Short answer - No I don't mean that
Long answer
You could be - A person, A librarian, An OER enthusiast, A VLE admin person, A blogger, A subject centre, A repository manager, and you could make a search tool purely for yourself
Provide could mean - via a site, as an API service, via an embeddable block of code, via a URL, via emailed results, via twitter
OER - Open licensed materials
The only difference would be that the creator would take some role in curating the content set
-----Original Message-----
From: Open Educational Resources [mailto:[log in to unmask]] On Behalf Of Scott Wilson
Sent: 17 February 2011 16:08
To: [log in to unmask]
Subject: Re: An Ideal OER search Engine
On 17 Feb 2011, at 15:46, Patrick Lockley wrote:
> So you want to provide your own OER search facility
Not sure what is meant by "you", "provide" or "OER" here...
Do you mean "So, as a University you want to provide your own search facility for your own content - and those of selected partners - which you market as OER"?
>
> Brief Spec
>
> You want to choose the sites that are searched
> You want to be able to limit / refine the search by x,y,z
> You want the results to display where?
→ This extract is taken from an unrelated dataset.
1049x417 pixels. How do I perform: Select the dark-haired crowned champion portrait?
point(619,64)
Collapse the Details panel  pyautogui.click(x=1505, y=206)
And how?
> Do you want the search to be provided from a URL - say www.google.com/pats_search_tool/?
> Or embeddable as a widget - html for your site?
> Or as both?
> Would you want the search to present data in other ways for other users (so an API could underpin it all)
> Would you want search logs to be maintained
> Would you want results chosen to be maintained
> Embeddable social media in results
> The url could also provide an RSS of all it's content
>
> Anything else?
>
> Maybe this is a google doc / wiki issue?